(GIVEN ENTRIES Opens)
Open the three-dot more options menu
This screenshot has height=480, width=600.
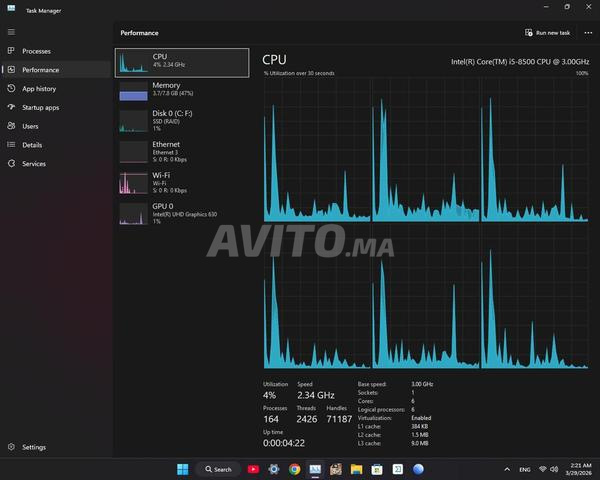[x=587, y=33]
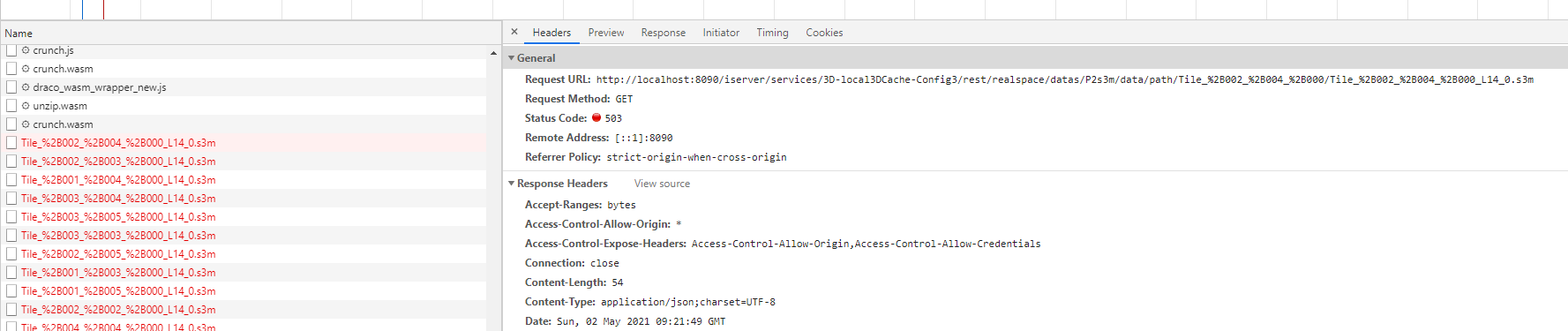Screen dimensions: 1568x331
Task: Show the Cookies tab
Action: tap(824, 33)
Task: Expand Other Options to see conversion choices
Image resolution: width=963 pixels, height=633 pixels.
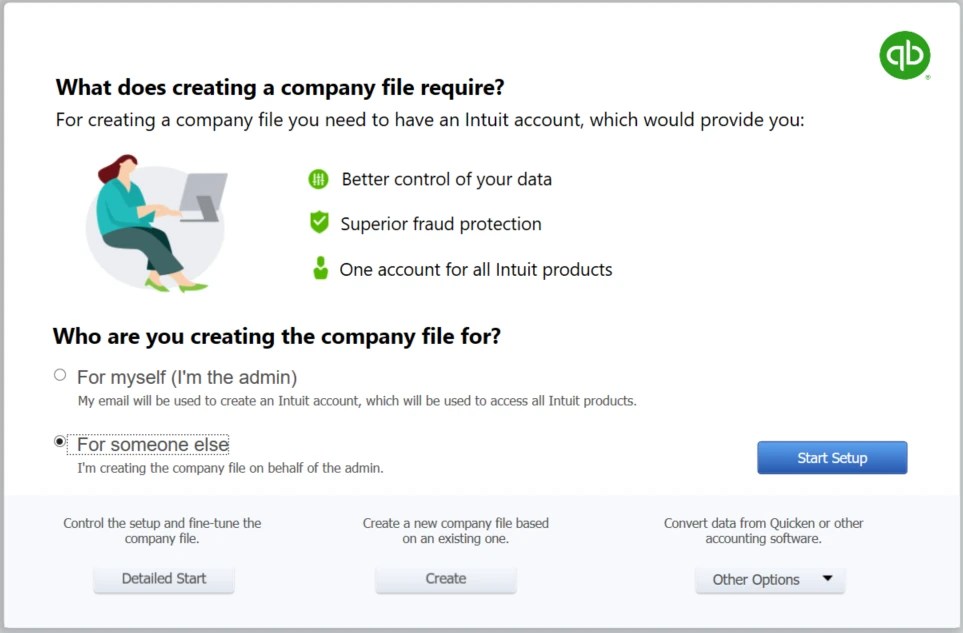Action: 770,579
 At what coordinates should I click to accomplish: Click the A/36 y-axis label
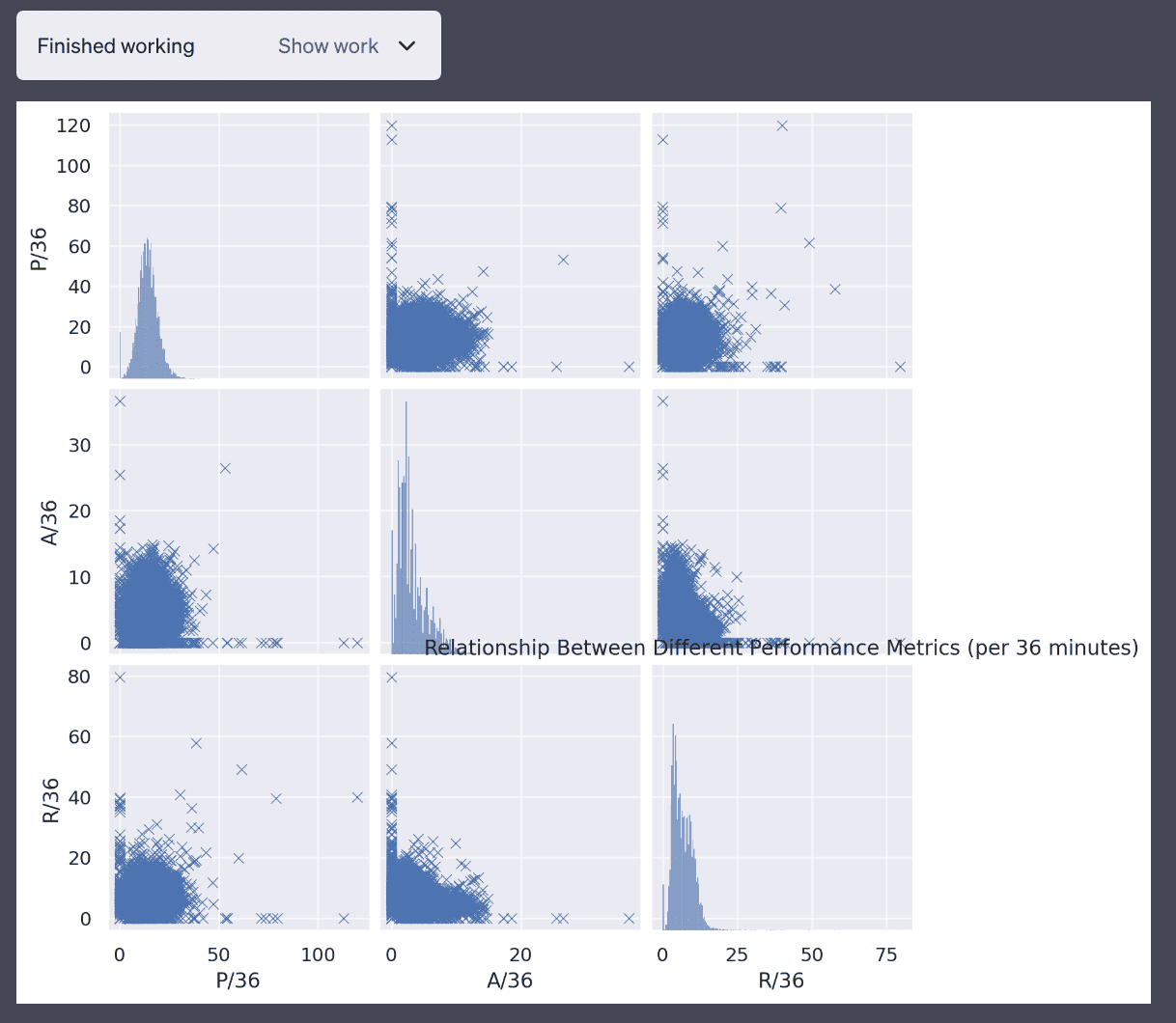click(49, 522)
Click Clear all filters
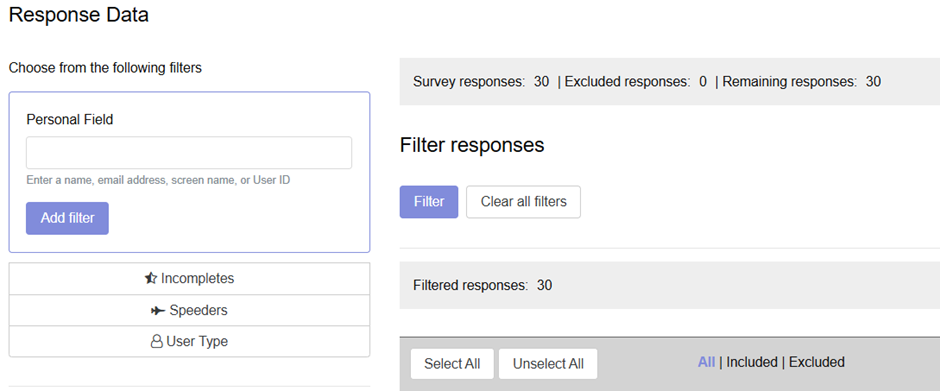This screenshot has height=391, width=940. (523, 201)
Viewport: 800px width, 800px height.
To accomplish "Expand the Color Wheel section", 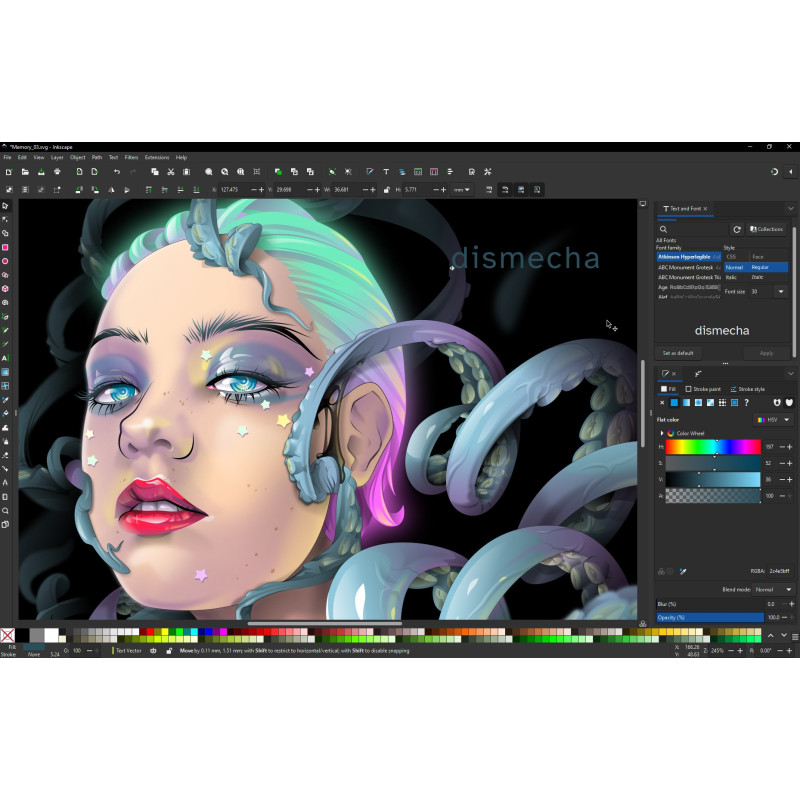I will [x=662, y=434].
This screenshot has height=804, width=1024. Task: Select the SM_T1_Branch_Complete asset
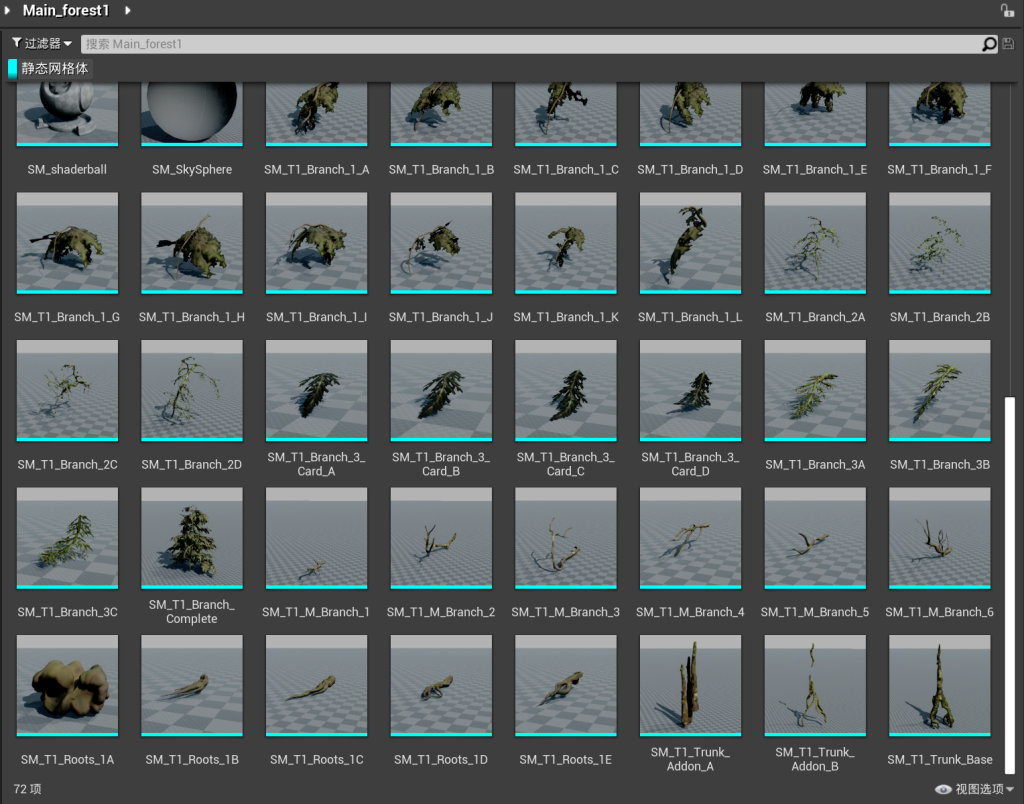click(191, 539)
(GIVEN ENTRIES Closes)
▸ **TASK STATEMENT**: In the records above, find the line containing "This screenshot has height=804, width=1024.", then please restate it and each line after it word for word, pictures excluded.

▸ **THE COMPLETED TASK**:
This screenshot has height=804, width=1024. Task: Select the SM_T1_Branch_Complete asset
click(191, 539)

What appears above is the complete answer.